本文抜粋:
►
ここからは4つの事例を通して、サッカーIQと戦略的思考の関係性を見ていきたいと思います。

まずはサッカーIQが高すぎるメッシ選手の動画です。


この動画を見ると、メッシ選手が目的を達成する(この場合は『ゴールを奪う』)ために、その時の状況に合わせて、自分の体力や技術といった資源を、いつどこで発揮するかを見極めて行動している=戦略的に考えてプレーしていることが死ぬほど分かると思います。

そのため、(メッシ選手の場合はかなり極端ですが)無駄な動きがほぼなく、「ここぞ!」という状況で一気にギアを上げ、溜めていた体力や技術(資源)を最大限発揮しています。

超ザックリですが、『目的➡︎戦略➡︎戦術』の流れに沿って整理すると、以下のようになると思います。


目的:ゴールを決める
戦略:「いつ誰からボールを受けるか」「どこから攻めると効果的か」などを見極める
戦術:(戦略を踏まえた上で、)ゴール前に向かって走り出し、ペナルティエリア付近で手を上げてパスを要求。後は相手をチョンチョンとかわして、最後はズドーン❗️❗️



では視点を少し変えて、
もしメッシ選手がとにかく攻撃も守備も縦横無尽に走り回ったり、目的もなく全てのボールに関わろうとしたり、常に100%でプレーをするような選手だったらどうなっていたのでしょうか?

ボールタッチ数や走行距離、スプリント回数といったデータの数値が高くなるのは間違いないですし、「今日のメッシは勤勉で、一生懸命頑張ってる!!」と感じる人もたくさんいるかもしれません。

しかしその代わりに、一番重要なシュートを打つ場面でボールを受けた時にはすでに体力が尽き、ヘロヘロの状態で質の低いシュートを打つことになるかもしれませんし、
そもそも動きすぎてしまったことで、「一番いて欲しいゴール前に、一番いて欲しいメッシ選手が、一番いて欲しいタイミングでいない」という、目的を忘れた怪奇現象が起こってしまう可能性すらあります。
◄
出題: サッカーIQについての文章を、最後の文の続きから書き進めてください。 項目は、サッカーIQについての文章とは別の出典から集めたものです。

提供資料:
►
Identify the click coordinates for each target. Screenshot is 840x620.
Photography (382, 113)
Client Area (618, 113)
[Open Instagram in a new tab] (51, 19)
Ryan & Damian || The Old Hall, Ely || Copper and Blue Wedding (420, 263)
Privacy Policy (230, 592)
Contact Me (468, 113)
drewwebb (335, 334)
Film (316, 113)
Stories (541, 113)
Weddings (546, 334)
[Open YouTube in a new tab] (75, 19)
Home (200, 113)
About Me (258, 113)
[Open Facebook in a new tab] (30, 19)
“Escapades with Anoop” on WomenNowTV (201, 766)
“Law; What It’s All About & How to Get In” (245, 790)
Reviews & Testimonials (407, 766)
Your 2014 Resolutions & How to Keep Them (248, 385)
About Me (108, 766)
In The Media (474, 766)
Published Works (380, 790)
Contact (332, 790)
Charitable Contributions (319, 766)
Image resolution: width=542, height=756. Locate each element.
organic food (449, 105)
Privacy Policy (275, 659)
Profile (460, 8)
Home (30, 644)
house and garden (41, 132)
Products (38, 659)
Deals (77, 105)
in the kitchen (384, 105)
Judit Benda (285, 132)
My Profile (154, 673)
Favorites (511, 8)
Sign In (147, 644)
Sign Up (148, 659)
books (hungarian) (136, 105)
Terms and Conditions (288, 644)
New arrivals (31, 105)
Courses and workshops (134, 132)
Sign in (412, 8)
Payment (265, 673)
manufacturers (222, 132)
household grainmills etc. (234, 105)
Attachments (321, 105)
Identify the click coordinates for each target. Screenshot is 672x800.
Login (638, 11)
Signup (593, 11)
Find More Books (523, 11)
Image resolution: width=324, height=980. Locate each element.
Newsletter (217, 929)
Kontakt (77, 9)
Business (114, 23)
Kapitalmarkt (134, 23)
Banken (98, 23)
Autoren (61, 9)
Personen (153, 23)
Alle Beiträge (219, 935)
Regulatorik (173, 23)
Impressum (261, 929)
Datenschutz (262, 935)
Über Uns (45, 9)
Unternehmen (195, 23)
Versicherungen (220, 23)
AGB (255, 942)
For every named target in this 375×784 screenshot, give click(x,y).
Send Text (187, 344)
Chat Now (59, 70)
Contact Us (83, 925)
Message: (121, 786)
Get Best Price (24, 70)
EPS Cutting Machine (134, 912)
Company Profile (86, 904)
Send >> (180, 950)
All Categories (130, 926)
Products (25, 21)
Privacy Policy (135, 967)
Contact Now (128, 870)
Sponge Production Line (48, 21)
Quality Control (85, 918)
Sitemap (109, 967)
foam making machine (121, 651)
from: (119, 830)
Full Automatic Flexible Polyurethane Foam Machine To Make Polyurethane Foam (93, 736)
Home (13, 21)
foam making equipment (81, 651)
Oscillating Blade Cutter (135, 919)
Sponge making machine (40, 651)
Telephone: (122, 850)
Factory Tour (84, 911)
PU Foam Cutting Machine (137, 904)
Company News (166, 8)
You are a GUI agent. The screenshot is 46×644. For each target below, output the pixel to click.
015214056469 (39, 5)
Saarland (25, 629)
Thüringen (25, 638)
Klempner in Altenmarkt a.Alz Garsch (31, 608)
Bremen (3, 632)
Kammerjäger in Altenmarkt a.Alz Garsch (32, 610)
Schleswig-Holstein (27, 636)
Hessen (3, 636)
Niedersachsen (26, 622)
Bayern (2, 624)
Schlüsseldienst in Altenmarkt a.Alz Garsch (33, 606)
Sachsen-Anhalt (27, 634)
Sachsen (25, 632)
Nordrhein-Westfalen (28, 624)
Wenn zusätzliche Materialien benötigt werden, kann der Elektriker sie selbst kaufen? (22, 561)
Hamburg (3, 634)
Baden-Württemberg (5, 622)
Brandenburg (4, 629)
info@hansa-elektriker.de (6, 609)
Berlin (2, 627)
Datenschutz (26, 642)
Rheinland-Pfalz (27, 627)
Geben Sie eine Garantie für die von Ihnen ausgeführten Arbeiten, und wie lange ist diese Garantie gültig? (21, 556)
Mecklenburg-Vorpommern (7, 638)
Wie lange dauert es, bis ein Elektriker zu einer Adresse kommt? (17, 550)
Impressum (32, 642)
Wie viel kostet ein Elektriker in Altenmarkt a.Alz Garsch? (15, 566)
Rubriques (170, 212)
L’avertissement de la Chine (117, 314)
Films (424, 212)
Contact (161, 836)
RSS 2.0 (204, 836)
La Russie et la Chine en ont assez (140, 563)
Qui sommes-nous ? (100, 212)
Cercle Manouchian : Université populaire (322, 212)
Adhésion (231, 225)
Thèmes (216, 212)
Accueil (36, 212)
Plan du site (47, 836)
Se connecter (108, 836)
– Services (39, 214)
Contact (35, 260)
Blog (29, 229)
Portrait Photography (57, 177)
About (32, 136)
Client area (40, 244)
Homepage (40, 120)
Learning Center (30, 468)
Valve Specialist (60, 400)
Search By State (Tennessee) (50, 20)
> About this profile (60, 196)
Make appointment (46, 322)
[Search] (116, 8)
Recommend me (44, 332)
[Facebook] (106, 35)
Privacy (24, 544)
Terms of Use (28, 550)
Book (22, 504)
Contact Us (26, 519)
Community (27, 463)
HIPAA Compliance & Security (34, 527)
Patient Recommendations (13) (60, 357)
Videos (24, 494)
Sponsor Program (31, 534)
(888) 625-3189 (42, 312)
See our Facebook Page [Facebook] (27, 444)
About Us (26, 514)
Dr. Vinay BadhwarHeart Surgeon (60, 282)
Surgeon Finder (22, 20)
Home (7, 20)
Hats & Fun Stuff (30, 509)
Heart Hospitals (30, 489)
◄
解答:
世間的には「メッシは歩いて”サボっている”」と言われますが、個人的には”見極めている”ようにも見えます。
(ボールに関わっていなくても、試合から消えているわけではない。)

つまり、目的を達成する確率を1%でも高めるために、できるだけ無駄(不必要なこと)を省き、本当に重要な局面で最大限の力を発揮しようとしている、効率的で効果的なプレーが極めて多いのがメッシ選手だと言えます。


ただ、当たり前ですが、メッシ選手がここまで歩いていいのは、「メッシ選手だから」であって、普通の選手が同じようなプレーをしたら、干されて終了すると思います。笑 

チームとしてあの行動が許容されているのは、メッシ選手が持っている特徴(資源)を考えると、守備で一生懸命頑張ることよりも、攻撃で違いを生み出してゴールに繋がる決定的な仕事をしてもらった方が、結果的にチームとしても助かることが大前提にあるからだと思います。

とはいえ、メッシ選手も本当に必要な状況では最低限の守備をしていますし、歩いているけど相手が心理的に「ちょっとパス出しづらいな」と感じる絶妙なポジションを取っていたり、ボールを奪った時にすぐにゴールに直結する攻撃ができる準備をしているようにも見えます。この辺りも”ただサボっている選手との違い”を感じます。

以上、結果を残し続け、バロンドールを8回も受賞してしまったメッシ選手の『戦略』の動画でした。

https://www.footballista.jp/special/77577 より引用


やることを選ぶということは、同時にやらないことを選ぶということ。これが戦略の核となる考え方の『選択と集中』です。
全てをやろうとすることは、つまり選ばないということは、戦略がないということです。
とりあえず全てをやろうとすることは、意味なく経営資源を分散させてしまうだけ。愚か者のすることです。

『USJを劇的に変えた、たった1つの考え方』P.104


一流の選手は、いかに体力を温存し勝負どころ100%の力を発揮するかを考え、シンプルなプレーを選択しているものである。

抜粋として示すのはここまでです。